- **Data provided**

------------------------------------------------------------

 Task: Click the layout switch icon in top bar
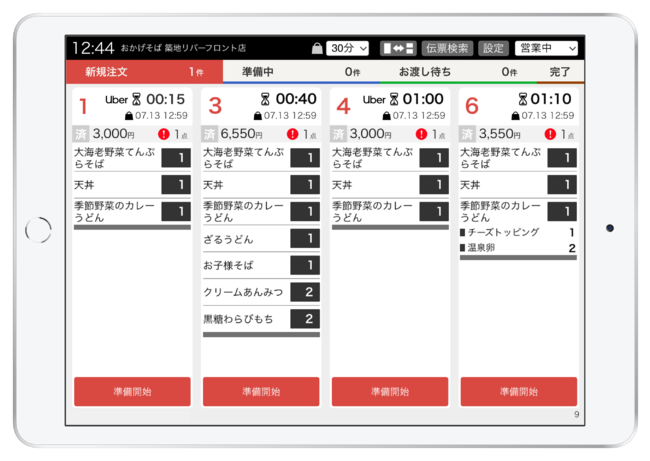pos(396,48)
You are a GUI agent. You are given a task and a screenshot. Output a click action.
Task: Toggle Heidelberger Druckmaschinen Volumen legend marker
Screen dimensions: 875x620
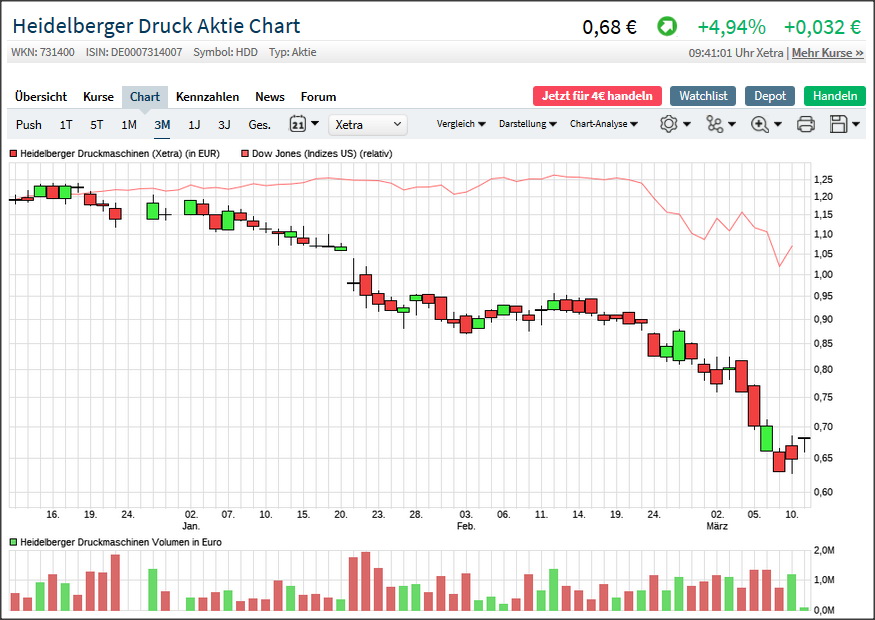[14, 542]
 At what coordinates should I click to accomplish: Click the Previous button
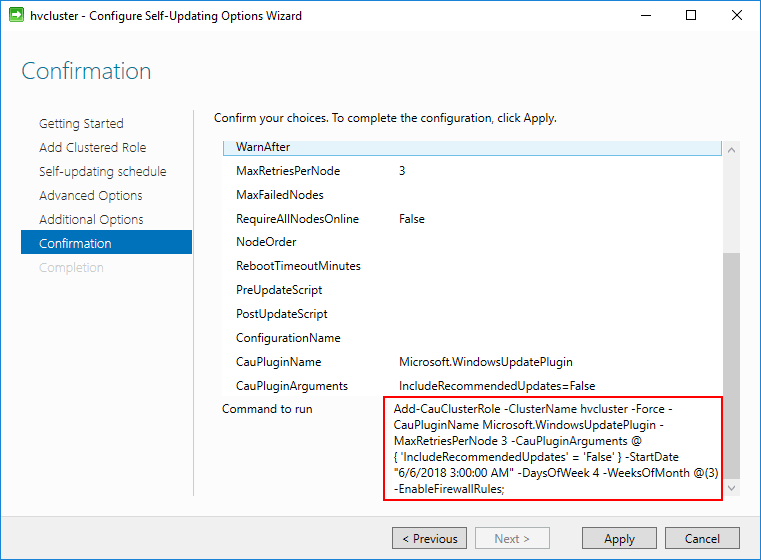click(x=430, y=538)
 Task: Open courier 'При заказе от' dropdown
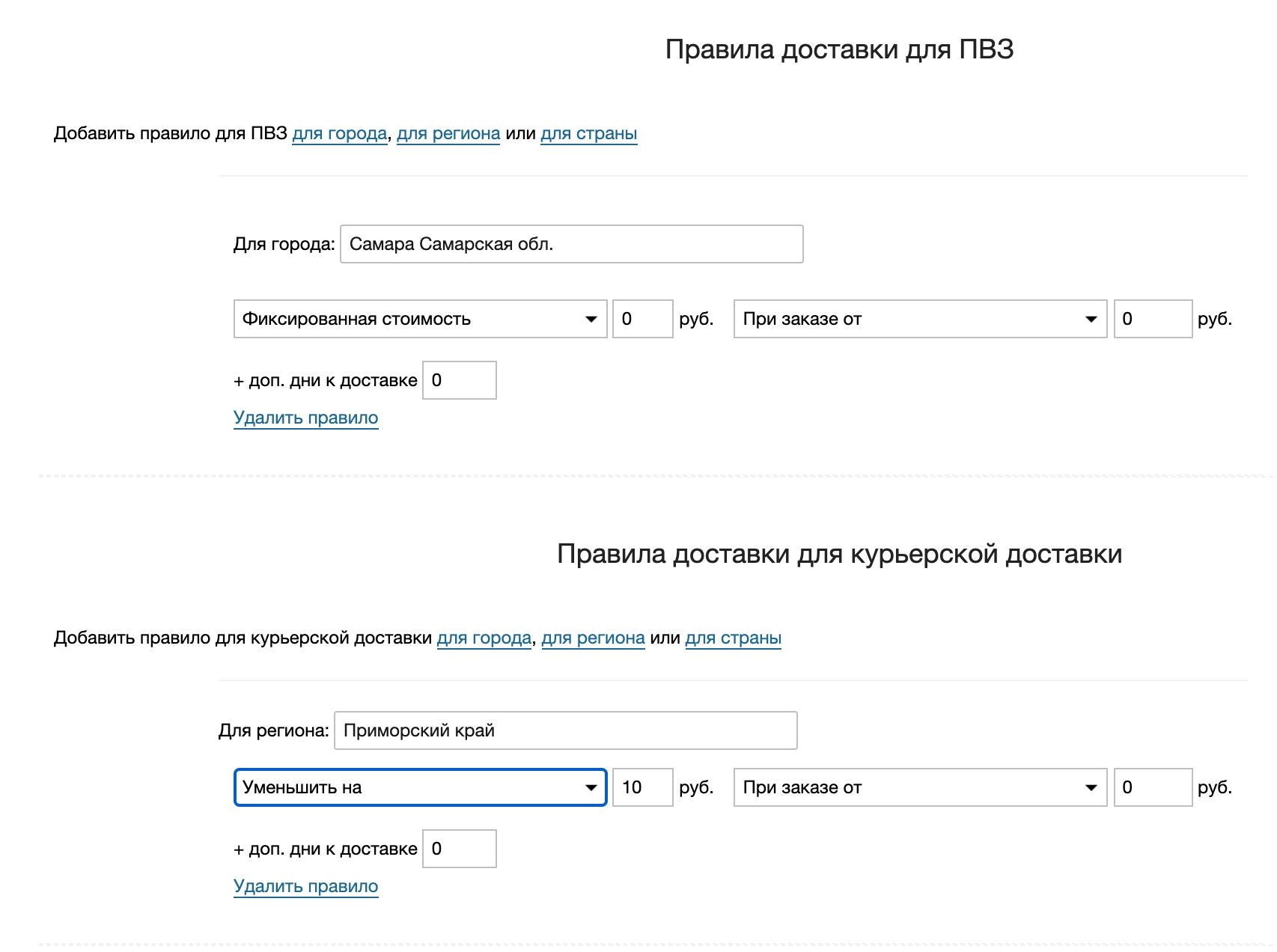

------------------------------------------------------------

- **What you are asked to do**
Output the text lines of these records as a numbered list, skipping blank lines and omitting the pictures.

- **Correct response**
1.  Task: Click the layout switch icon in top bar
2. pos(396,48)
3. You are a GUI agent. You are given a task and a screenshot. Output a click action.
4. Task: Toggle Heidelberger Druckmaschinen Volumen legend marker
5. Screen dimensions: 875x620
6. [14, 542]
7.  At what coordinates should I click to accomplish: Click the Previous button
8. click(x=430, y=538)
9.  Task: Open courier 'При заказе от' dropdown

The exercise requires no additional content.